CAPÍTULO XIII

1728 - 1730


A CAMINHO DO ARGENTÁRIO

Deus manifestara a sua vontade.

Quais cervos sedentos em busca das fontes da água viva, Paulo e João Batista voam para o Monte Argentário, futuro berço do Instituto da Paixão.

Chegados a Portércole, souberam que a ermida da Anunciação estava habitada por certo anacoreta. Lá estava Antônio Schiaffino, o conterrâneo que saíra de Gaete. É' verdade que, não longe, havia outra ermida dedicada a santo Antão, mas em tal estado que lhes não pareceu bastante decorosa para nela se celebrar o divino Sacrifício. Sobem, nada obstante, o monte, suplicando humildemente ao ermitão habitarem o santo lugar em união de caridade. A proposta foi recusada; nem sequer lhes permitia permanecerem na montanha... Em silêncio e calma, adoraram naquela recusa a vontade do Altíssimo e resolveram voltar a Castellazzo.

Descem ao porto de Santo Estêvão, onde três vapores estão para levantar ferros. Conseguem passagem grátis num daqueles navios. Ao primeiro vento favorável, põem-se em movimento as três embarcações. Duas, desfraldadas as velas, fazem-se rapidamente ao largo, ao passo que a terceira, em que se encontram os servos de Deus, não se move, por maiores esforços que façam os marinheiros.

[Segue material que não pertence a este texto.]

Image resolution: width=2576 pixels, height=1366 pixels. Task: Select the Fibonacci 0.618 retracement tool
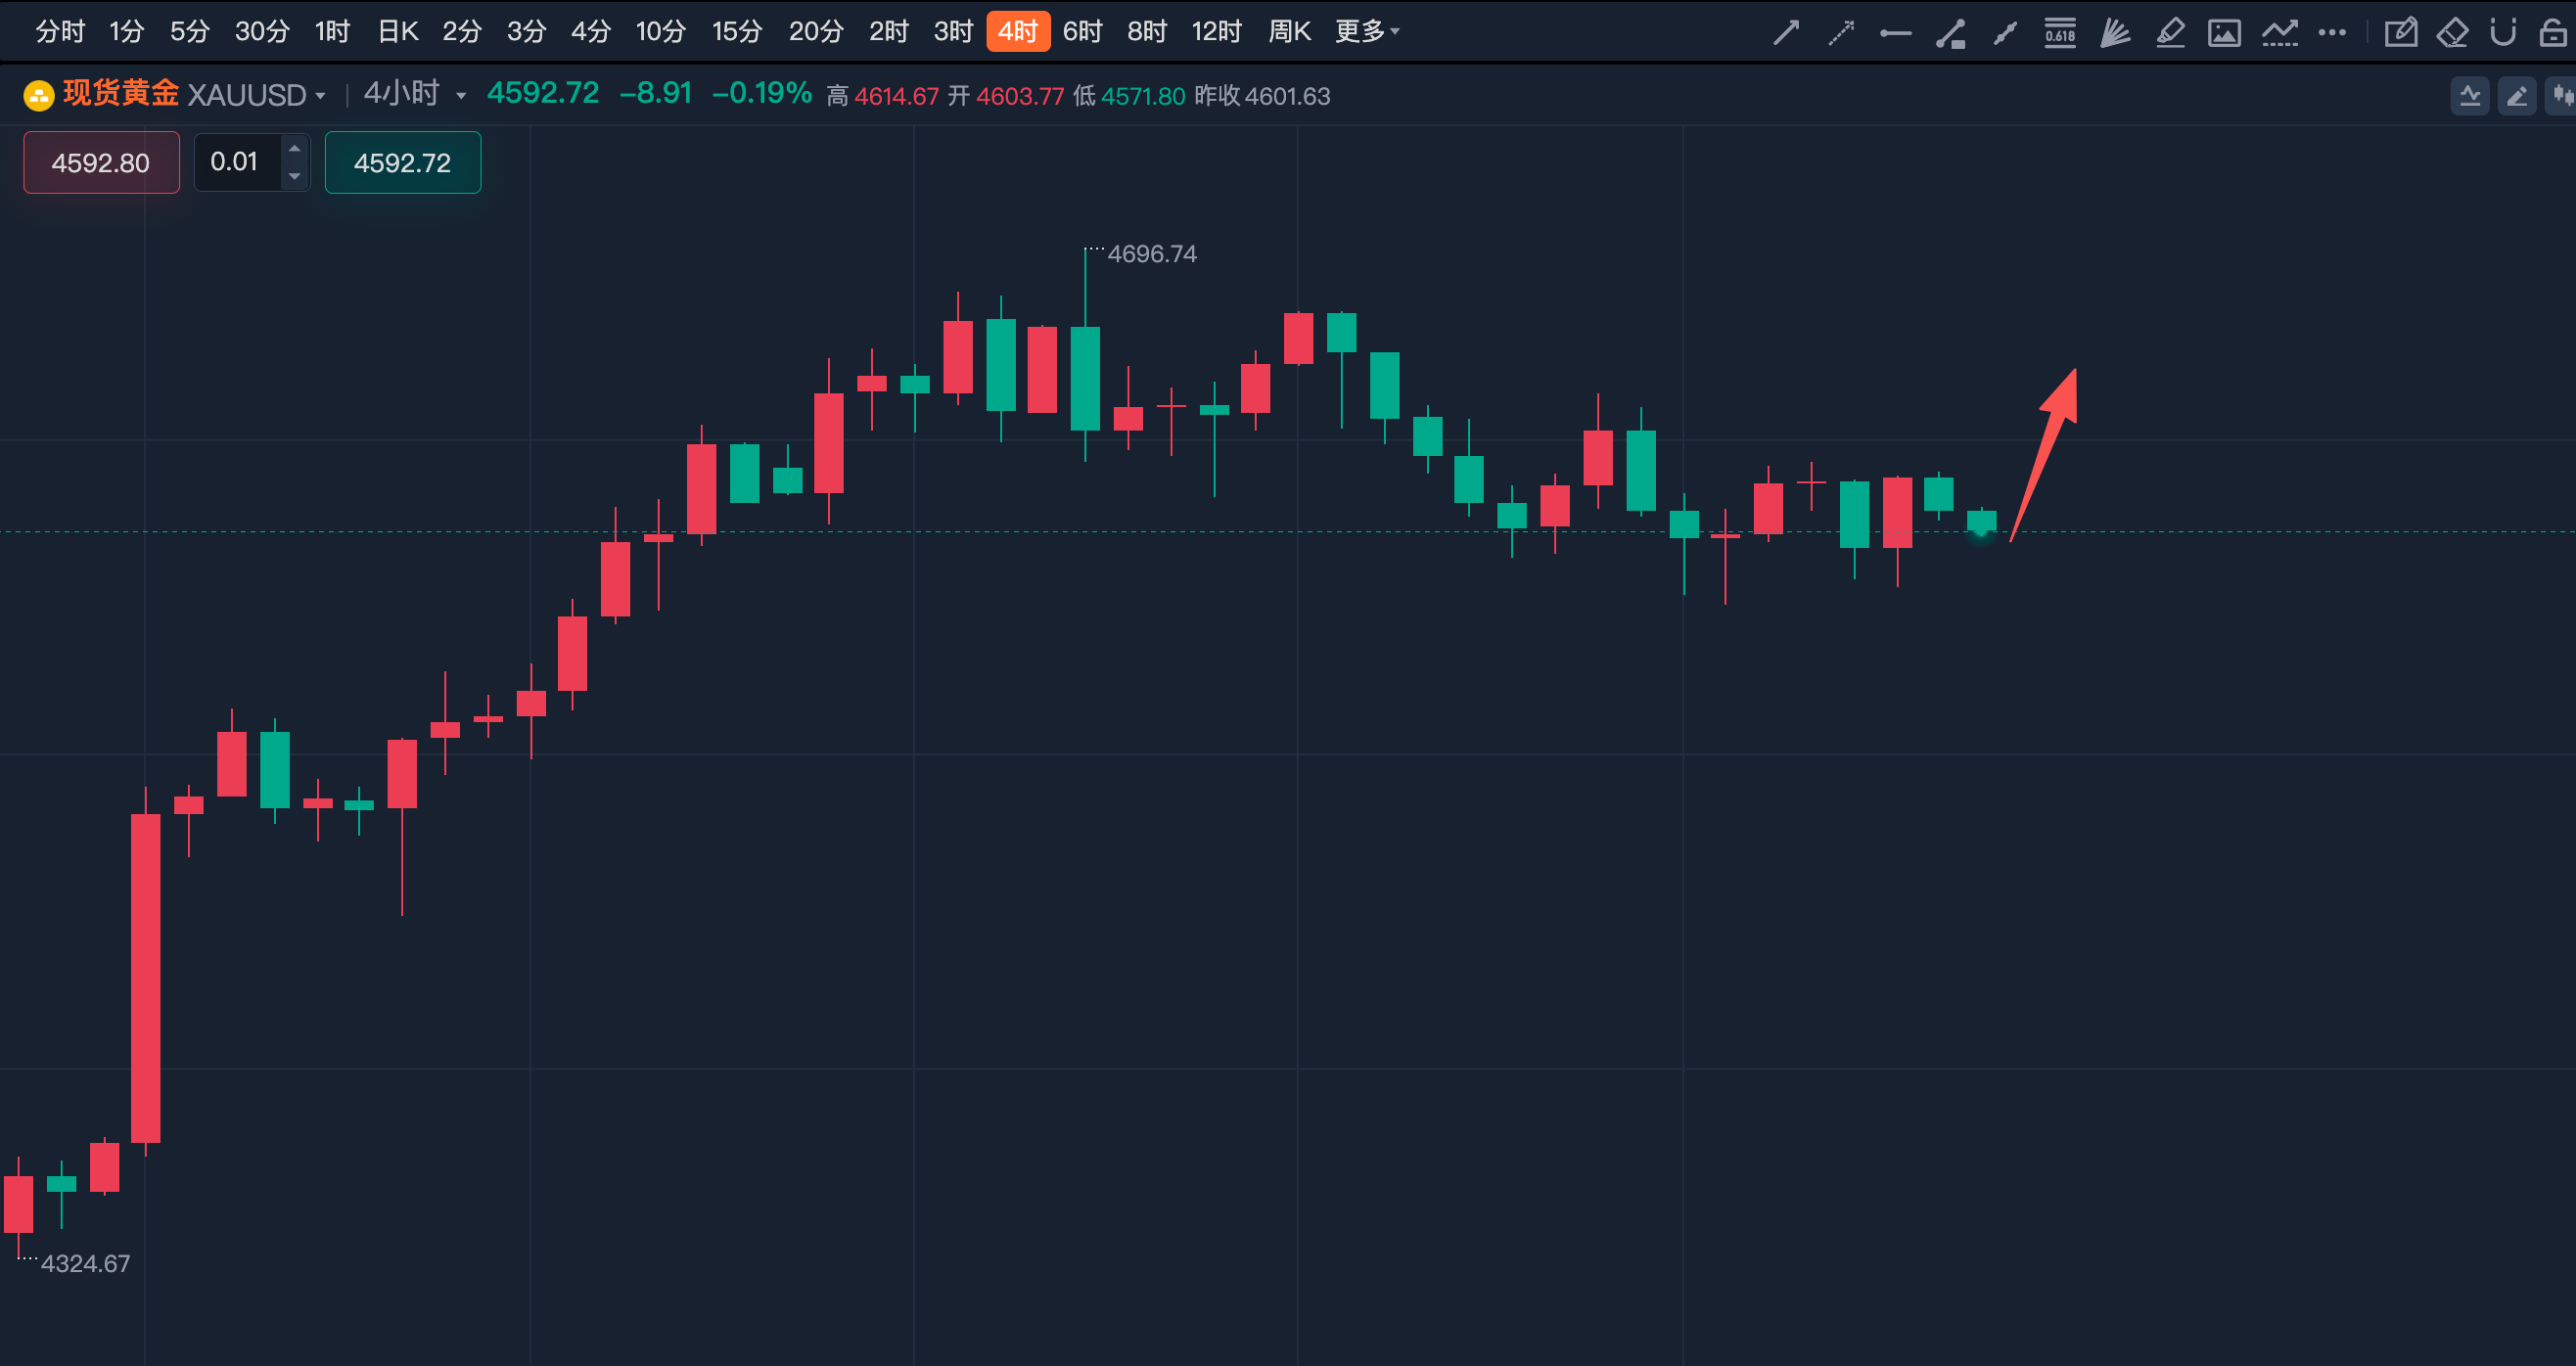[x=2059, y=33]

Vem em seu auxílio as outras embarcações. Grossos cabos presos à popa esforçam-se por rebocá-la. Tudo inútil. Permanece imóvel como rocha. Admirados e estupefatos, temeram os marinheiros algum malefício ou castigo do Céu.

Já não sabiam o que fazer, quando Paulo, que estivera em oração no camarote do proprietário da nau, vem acalmá-los, esclarecendo ser ele próprio a causa de o navio não se mover, visto como Deus queria que fixasse naquele monte sua morada.

Com efeito, apenas saltam em terra ele e seu irmão, o barco se afasta da praia, sulcando rapidamente as ondas como os demais.